One of the important exercises in reading Scripture is making connections. Thinking through what passages and narratives the passage or narrative before us reminds us of. Where do we see parallels, similarities, foreshadows, fulfillments? Sometimes the exercise doesn’t take us anywhere discernibly meaningful. Many times it does.
As I reflected on this passage, it reminded me of another time in Christ’s ministry, another time when someone was in agony and someone was sleeping. I think of Jesus and his disciples in the boat. The storm is crashing all around them. The disciples are despairing of life itself. It seems they will be sunk and drowned. And Jesus sleeps.
“Don’t you care that we’re going to die?” they cry (Mark 4:38).
As the disciples agonized, Jesus slept. Later, in Gethsemane, as Jesus agonized, the disciples slept.
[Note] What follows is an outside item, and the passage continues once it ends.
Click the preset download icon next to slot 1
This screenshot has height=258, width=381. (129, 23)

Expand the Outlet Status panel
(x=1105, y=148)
What gives?
Well, it’s just like the disciples – I mean, it’s just like us – to freak out about the world’s storms and be asleep to the things of the cross.
Whether it’s outrage about the sinful state of popular media — whatever new scandal the news people want you to get mad about — or fear about the declining state of our political process — “It’s the Democrats!”; “No, it’s the Republicans!”; “No, it’s politicians!” — or just the crushing anxiety of everyday demands and stresses, in the flesh we are like the disciples in that boat, thinking the skies are crashing down on us as if God is not in control, as if all sin will not be judged, as if justice will not prevail, as if the church will not endure, as if the Spirit is not ever-present and all-powerful, as if our hopes are pinned to what happens to our bodies and bodies politic. But when it comes to the things of the gospel, we can barely keep ourselves awake.
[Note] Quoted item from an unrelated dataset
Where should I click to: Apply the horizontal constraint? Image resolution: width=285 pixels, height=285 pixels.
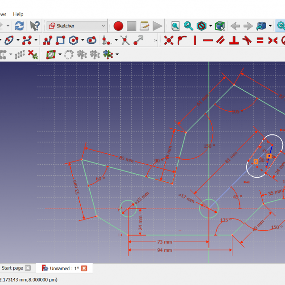tap(208, 40)
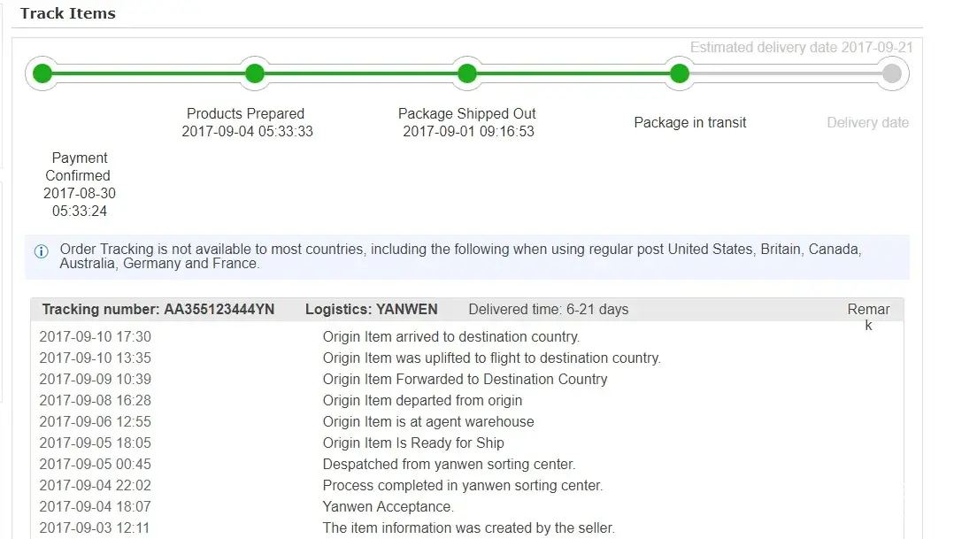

But not Jesus. He has the right priorities. When it comes to the temptations of earthly things, the temporal stresses of cultural idolatry, he is practically stoic, uninterested.
e.g. “What about taxes, Jesus? God, the tax burden!”
“Pay them,” Jesus says.
“But they’re so oppressive!”
“Pay them,” he says.
He’s revealing his view of temporal things. And exposing our false comforts and idolatrous securities.
Insist Jesus order the stress du jour, and he will decline. But when it comes to redeeming sinners — to the praise of his glorious grace! — he brings all his energy to bear. Show him the array of worldly treasures offered by the glossy pages in the grocery checkout line, their bold lines and photoshopped bait promising lurid gossip and fabricated scandals, and he rolls his eyes. Show him the latest People magazine cover, and he will yawn. (Oh, that Christians would YAWN more when the world tries to bait us into outrage over shallow things!) But show Jesus not "People" magazine, but people — needy, desperate, sinful people — people who are like sheep without a shepherd — put him in the thickest thick of dealing with souls, and he weeps, he prays, he loves.
In the light of Christ’s cross, may we find the Spiritual energy to carry our own cross and the courageous conviction to be utterly bored by comparison with the stuff that is passing away. And let’s remember Jesus blood in that garden and on the cross was for those sleeping disciples. Now that is something amazing. And exciting. Let’s get bored with the right things.
And the things of earth will grow strangely dim…
– “Turn Your Eyes Upon Jesus”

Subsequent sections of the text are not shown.